La part de logements collectifs mesure directement le volume de dossiers limités aux parties privatives, et les données de Lurcy-le-Bourg le montrent nettement. On relève 100 % de maisons individuelles, 275 habitants, 87 % de propriétaires occupants, en zone climatique H1c. Ces valeurs ne décident d'aucun projet à elles seules, mais elles fixent l'ordre de grandeur dans lequel un chiffrage à Lurcy-le-Bourg est crédible.
La part de propriétaires occupants — 87 % à Lurcy-le-Bourg — dessine le volume de projets réellement engageables à court terme sur la rénovation des parties privatives d'un appartement, soit environ 120 logements. Le reste du parc suppose un montage locatif, avec ses propres conditions d'éligibilité.
Combien de m² habitable exactement ? À Lurcy-le-Bourg, le logement de référence de 105 m² situé en zone H1c en compte environ 65 pour la rénovation des parties privatives d'un appartement. La dépense attendue s'établit dès lors entre 14 300 € et 27 300 € TTC (220–420 € l'unité), pour une assiette éligible plafonnée à 40 000 € HT.
Ce que vérifie l'instructeur avant de payer à Lurcy-le-Bourg : que la frontière contractuelle entre privatif et parties communes figure au devis, que un artisan RGE habitué aux chantiers en site occupé soit qualifié RGE à la date de signature, et que le procès-verbal de mesure des débits de ventilation soit joint. À la clé, un solde pouvant atteindre 32 000 €.
Côté performance, la rénovation des parties privatives d'un appartement pèse pour 25 à 45 % de la consommation totale. Sur la base conventionnelle appliquée à Lurcy-le-Bourg en zone H1c, cela représente entre 6 545 et 11 782 kWh évités par an, soit 703 € à 1 265 € de facture en moins au tarif de référence 2026.
Amortissement à Lurcy-le-Bourg : le poste de 20 800 € s'étale sur une vingtaine d'années d'usage, soit 1 040 € par an. Encore faut-il que la frontière contractuelle entre privatif et parties communes reste vérifié après travaux, faute de quoi la performance se dégrade avant la fin de l'amortissement.

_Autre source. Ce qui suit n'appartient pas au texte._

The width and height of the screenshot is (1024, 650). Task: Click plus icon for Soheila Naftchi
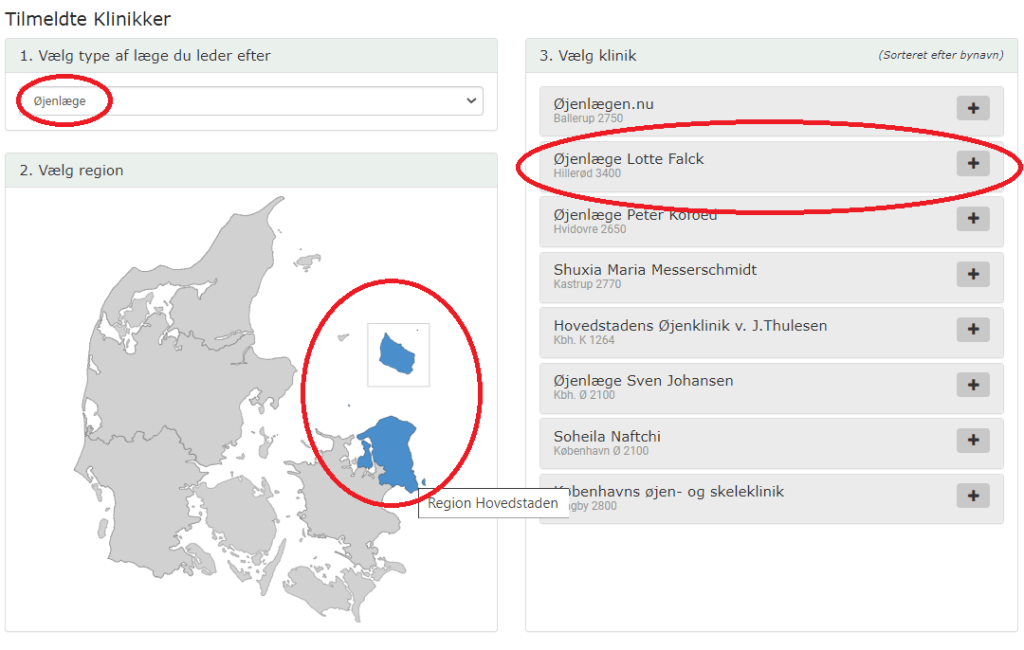pyautogui.click(x=972, y=440)
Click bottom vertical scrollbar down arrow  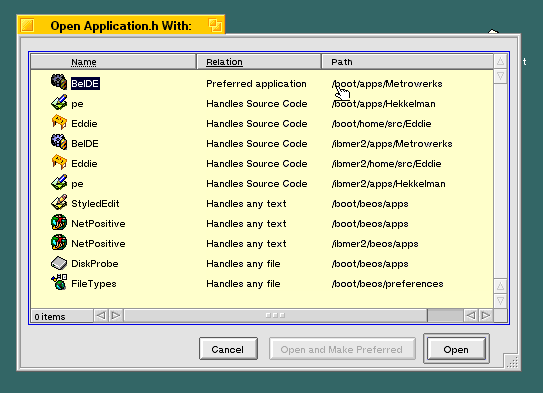(500, 301)
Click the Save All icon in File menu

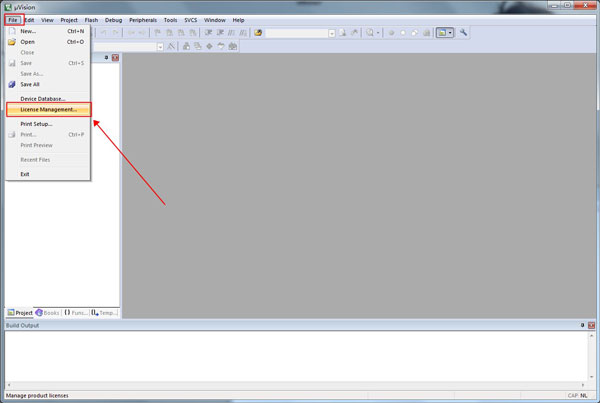click(x=12, y=84)
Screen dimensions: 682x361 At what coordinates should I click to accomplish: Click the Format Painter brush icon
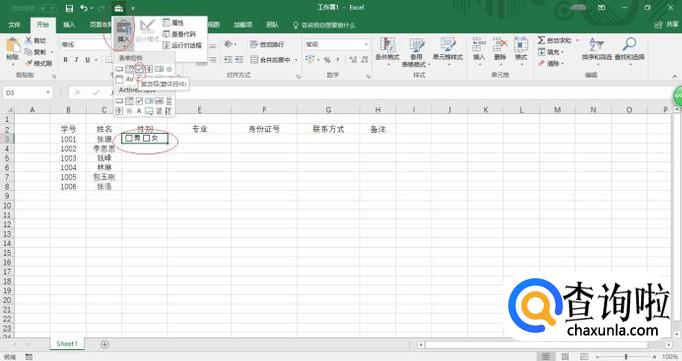click(x=29, y=64)
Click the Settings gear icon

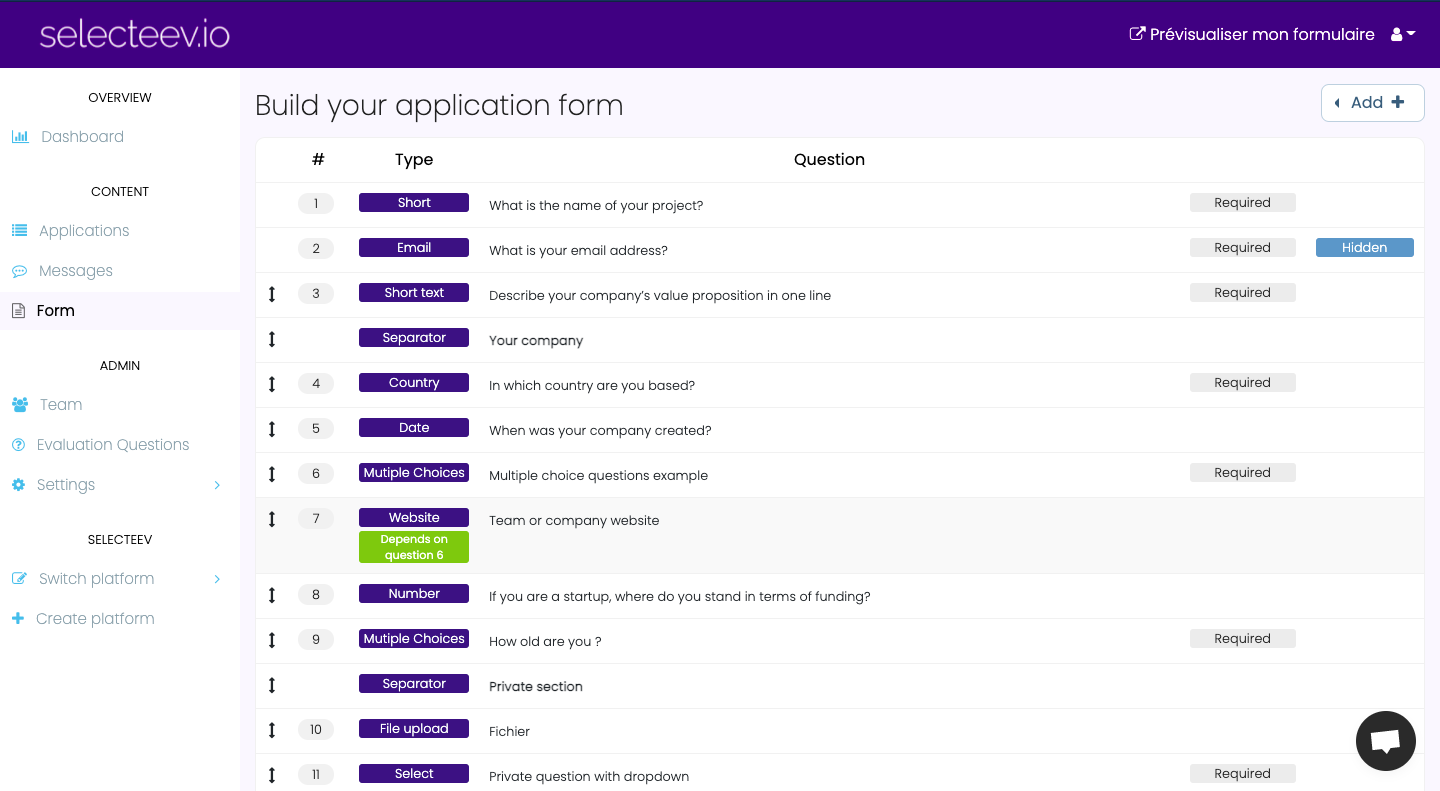(18, 484)
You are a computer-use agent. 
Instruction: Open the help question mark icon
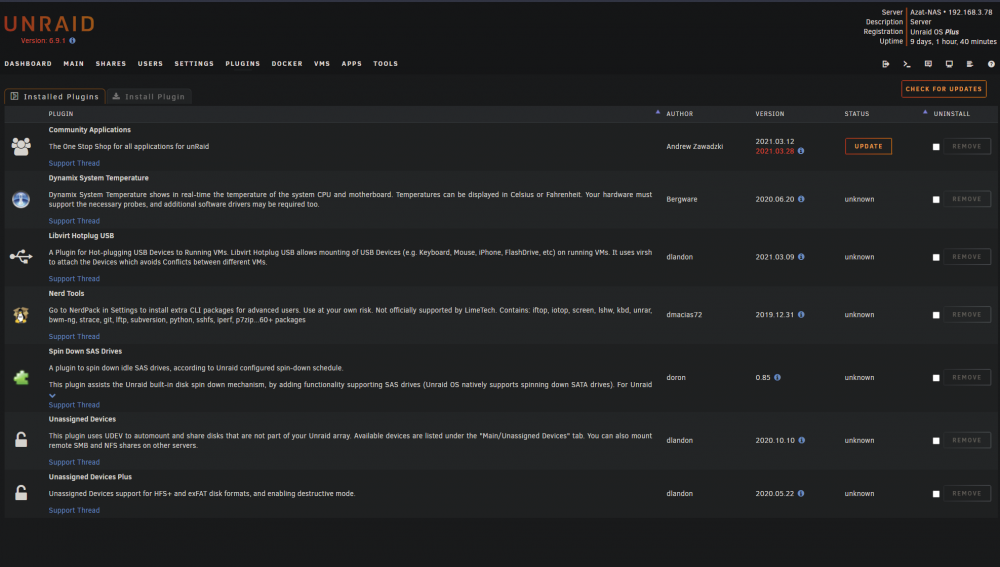click(x=991, y=64)
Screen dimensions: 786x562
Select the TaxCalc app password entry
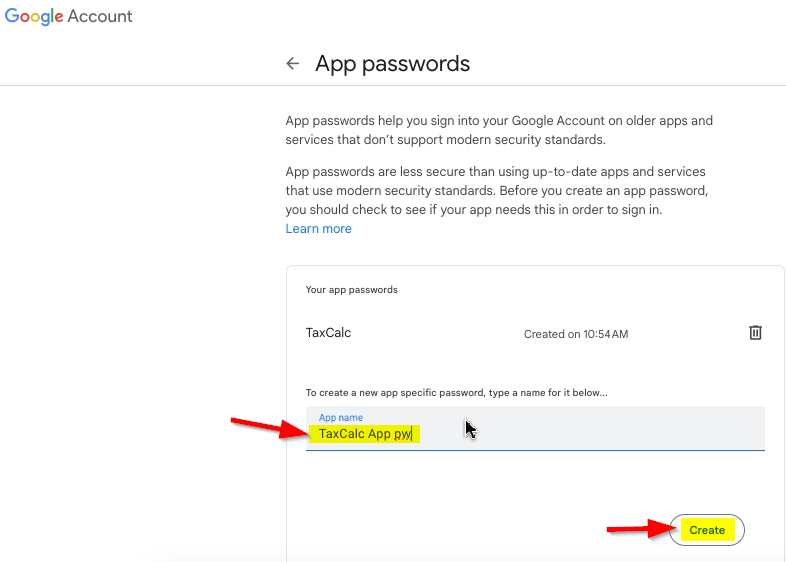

La densité de diagnostics renseigne sur la maturité du marché : 30 DPE publiés par l'ADEME à Lurcy-le-Bourg, soit 217 pour 1 000 résidences principales. Un tel volume conditionne les délais de un artisan RGE habitué aux chantiers en site occupé, dont l'intervention sur la rénovation des parties privatives d'un appartement dure trois à six semaines.
Une moyenne de 1.99 personne(s) par logement à Lurcy-le-Bourg : ce chiffre paraît anodin, il commande pourtant le débit de ventilation, le volume d'eau chaude et donc la cohérence de la rénovation des parties privatives d'un appartement avec le reste du bouquet.